Nos últimos anos, relatos apontam para a presença de mulheres europeias mais velhas que viajam ao país não apenas em busca de lazer, mas também de relações afectivas e, em alguns casos, envolvimentos íntimos com homens locais mais jovens.
Muitas visitantes descrevem a experiência como positiva, destacando o sentimento de valorização, atenção e companhia durante a estadia. Para algumas, trata-se de relações baseadas em afecto e troca cultural; para outras, há igualmente uma dimensão financeira envolvida.
Quem são os “bumsters”?

Os homens envolvidos nessas interações são frequentemente designados por “bumsters”, um termo popular na Gâmbia utilizado para identificar jovens que circulam em zonas turísticas oferecendo companhia, amizade ou envolvimento romântico a turistas estrangeiras.
Embora o termo carregue conotações negativas, muitos desses jovens defendem que essa prática representa uma estratégia de sobrevivência económica, num contexto marcado por desemprego e oportunidades limitadas.
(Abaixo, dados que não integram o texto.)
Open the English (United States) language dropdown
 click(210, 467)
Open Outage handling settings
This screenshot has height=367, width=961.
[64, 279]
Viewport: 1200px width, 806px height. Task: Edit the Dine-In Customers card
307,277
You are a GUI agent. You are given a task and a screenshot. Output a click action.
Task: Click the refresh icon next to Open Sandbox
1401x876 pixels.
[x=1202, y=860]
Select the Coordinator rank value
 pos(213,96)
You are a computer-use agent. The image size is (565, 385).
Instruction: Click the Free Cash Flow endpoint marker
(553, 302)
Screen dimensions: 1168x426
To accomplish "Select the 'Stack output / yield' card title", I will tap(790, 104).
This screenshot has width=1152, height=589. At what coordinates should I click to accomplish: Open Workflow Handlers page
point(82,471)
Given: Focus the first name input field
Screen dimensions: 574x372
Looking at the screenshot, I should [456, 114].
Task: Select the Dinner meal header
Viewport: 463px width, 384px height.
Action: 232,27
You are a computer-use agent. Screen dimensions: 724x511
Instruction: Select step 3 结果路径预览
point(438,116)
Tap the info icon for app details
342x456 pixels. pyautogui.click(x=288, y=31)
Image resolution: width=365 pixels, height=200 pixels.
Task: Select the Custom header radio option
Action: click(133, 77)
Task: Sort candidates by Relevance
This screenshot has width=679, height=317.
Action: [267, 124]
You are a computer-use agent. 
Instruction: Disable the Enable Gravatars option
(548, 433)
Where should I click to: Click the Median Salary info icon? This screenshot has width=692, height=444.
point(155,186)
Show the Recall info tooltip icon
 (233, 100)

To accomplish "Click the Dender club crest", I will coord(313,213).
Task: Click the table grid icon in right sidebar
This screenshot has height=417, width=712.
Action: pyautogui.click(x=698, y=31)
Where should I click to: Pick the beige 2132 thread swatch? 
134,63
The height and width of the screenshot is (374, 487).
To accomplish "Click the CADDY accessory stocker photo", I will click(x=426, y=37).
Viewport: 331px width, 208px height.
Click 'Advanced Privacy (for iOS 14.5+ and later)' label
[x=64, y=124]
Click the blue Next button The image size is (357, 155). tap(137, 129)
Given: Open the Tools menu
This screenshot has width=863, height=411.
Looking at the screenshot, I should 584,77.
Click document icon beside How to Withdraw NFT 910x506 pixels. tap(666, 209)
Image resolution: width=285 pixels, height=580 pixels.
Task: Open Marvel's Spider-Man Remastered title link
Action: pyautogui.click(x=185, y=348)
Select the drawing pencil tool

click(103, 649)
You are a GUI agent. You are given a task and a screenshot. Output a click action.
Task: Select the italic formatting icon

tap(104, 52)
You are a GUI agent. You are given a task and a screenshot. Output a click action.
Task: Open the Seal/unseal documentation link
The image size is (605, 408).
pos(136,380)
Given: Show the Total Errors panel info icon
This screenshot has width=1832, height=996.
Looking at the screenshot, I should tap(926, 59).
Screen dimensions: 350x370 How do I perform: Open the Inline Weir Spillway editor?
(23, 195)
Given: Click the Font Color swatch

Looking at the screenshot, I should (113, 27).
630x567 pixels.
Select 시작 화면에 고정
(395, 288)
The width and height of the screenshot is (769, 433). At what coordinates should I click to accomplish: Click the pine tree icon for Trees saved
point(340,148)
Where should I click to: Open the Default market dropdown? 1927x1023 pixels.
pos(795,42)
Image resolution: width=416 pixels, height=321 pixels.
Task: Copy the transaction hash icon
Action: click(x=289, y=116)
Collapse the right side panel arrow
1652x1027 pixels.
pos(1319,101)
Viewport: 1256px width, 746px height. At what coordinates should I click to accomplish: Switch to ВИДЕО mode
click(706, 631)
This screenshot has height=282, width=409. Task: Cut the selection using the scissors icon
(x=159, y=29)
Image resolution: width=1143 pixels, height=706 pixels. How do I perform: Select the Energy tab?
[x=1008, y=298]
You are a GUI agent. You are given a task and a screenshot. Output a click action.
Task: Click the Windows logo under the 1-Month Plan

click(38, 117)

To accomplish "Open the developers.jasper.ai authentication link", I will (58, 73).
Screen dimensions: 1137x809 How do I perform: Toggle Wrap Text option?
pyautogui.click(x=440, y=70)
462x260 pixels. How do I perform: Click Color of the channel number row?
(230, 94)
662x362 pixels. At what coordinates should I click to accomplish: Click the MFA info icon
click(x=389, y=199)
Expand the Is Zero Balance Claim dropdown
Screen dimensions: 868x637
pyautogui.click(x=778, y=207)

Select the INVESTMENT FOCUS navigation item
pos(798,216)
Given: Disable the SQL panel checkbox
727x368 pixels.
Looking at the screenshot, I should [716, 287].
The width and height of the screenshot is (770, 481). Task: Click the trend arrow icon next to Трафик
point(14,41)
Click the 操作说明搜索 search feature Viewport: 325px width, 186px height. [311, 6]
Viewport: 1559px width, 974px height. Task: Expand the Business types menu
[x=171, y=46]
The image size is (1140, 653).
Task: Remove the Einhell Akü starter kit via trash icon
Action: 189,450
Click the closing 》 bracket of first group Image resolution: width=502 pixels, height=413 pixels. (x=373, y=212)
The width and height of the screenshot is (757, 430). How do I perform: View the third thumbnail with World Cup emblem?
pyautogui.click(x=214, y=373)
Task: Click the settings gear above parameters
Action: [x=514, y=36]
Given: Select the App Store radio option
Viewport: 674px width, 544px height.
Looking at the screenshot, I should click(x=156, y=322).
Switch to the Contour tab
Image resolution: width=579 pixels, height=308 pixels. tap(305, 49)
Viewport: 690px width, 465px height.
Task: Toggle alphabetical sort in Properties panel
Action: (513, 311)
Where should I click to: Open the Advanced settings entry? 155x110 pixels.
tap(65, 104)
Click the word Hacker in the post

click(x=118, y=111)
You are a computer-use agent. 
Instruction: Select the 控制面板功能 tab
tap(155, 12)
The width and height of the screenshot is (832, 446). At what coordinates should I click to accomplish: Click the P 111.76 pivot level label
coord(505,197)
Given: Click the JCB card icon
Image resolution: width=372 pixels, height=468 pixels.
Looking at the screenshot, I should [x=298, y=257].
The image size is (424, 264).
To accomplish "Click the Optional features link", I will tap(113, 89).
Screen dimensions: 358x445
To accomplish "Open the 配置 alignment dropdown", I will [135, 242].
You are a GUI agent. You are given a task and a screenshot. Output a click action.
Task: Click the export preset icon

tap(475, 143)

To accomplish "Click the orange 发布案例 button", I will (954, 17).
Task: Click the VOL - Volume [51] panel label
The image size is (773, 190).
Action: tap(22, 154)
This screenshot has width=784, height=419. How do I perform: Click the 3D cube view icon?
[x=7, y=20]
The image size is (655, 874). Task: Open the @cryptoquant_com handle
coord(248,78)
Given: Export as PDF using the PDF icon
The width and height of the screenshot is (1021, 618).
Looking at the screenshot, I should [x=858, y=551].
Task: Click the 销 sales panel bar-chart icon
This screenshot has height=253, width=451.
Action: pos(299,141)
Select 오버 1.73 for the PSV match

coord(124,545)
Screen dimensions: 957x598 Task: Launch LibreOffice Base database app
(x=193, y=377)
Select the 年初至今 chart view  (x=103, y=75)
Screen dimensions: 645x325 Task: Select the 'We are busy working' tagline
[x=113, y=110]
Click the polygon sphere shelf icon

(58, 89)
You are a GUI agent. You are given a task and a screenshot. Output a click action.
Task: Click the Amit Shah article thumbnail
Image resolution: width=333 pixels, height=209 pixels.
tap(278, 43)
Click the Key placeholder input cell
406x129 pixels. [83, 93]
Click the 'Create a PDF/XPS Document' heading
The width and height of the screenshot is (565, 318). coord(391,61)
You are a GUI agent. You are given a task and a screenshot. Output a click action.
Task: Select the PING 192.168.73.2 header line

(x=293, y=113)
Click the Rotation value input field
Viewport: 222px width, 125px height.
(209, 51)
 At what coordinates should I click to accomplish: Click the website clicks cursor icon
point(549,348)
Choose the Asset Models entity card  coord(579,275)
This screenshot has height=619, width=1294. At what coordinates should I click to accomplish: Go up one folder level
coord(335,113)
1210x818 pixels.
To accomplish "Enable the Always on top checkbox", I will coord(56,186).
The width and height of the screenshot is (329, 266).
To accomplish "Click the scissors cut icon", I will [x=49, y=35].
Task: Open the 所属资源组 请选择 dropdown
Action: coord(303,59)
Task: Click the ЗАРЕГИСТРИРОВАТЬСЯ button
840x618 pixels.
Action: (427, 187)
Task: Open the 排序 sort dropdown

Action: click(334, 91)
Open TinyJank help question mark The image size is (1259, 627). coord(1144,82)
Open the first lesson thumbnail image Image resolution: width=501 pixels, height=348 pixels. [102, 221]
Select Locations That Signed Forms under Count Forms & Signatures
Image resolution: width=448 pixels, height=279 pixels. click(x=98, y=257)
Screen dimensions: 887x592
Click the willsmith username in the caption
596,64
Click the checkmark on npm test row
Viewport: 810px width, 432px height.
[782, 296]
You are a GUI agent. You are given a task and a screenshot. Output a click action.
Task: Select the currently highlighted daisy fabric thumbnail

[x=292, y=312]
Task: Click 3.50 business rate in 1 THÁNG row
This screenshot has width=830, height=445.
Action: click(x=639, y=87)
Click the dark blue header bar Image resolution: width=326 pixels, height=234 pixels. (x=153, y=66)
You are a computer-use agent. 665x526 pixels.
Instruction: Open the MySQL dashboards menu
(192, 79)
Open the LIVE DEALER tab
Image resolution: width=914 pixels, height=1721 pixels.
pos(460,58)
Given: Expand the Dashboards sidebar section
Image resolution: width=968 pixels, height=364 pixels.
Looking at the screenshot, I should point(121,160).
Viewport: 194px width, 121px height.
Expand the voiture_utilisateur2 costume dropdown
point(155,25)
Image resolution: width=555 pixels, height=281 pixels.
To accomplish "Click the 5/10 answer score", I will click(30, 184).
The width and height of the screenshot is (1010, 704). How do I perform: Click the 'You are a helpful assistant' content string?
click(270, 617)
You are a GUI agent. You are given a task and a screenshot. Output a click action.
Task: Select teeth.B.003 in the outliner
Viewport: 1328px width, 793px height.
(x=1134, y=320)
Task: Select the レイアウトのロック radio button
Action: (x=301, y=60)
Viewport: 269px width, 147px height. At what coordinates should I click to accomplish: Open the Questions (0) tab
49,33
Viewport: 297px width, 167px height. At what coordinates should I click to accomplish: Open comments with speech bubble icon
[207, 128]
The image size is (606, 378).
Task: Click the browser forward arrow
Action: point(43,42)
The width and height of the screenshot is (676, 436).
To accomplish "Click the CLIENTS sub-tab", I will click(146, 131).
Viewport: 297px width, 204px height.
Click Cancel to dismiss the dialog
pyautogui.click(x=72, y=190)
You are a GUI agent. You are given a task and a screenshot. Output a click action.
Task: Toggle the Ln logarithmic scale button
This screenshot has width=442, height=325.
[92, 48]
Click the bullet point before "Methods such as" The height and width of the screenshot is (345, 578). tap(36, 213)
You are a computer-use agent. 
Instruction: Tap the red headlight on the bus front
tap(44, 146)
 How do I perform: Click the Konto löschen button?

Para eles, as relações podem envolver não apenas intimidade, mas também apoio emocional e assistência financeira.
Turismo, economia e debate social

O fenómeno levanta debates sobre desigualdade económica, relações de poder, turismo sustentável e ética nas viagens internacionais. Especialistas apontam que a situação deve ser analisada dentro de um contexto mais amplo, que inclui factores como pobreza, mobilidade global e dinâmicas pós-coloniais.
Ao mesmo tempo, a Gâmbia continua a investir na promoção do seu turismo tradicional, destacando património cultural, natureza e hospitalidade como principais atracções.
O tema permanece complexo e sensível, exigindo uma abordagem que considere tanto as realidades económicas locais quanto as dimensões humanas e culturais envolvidas.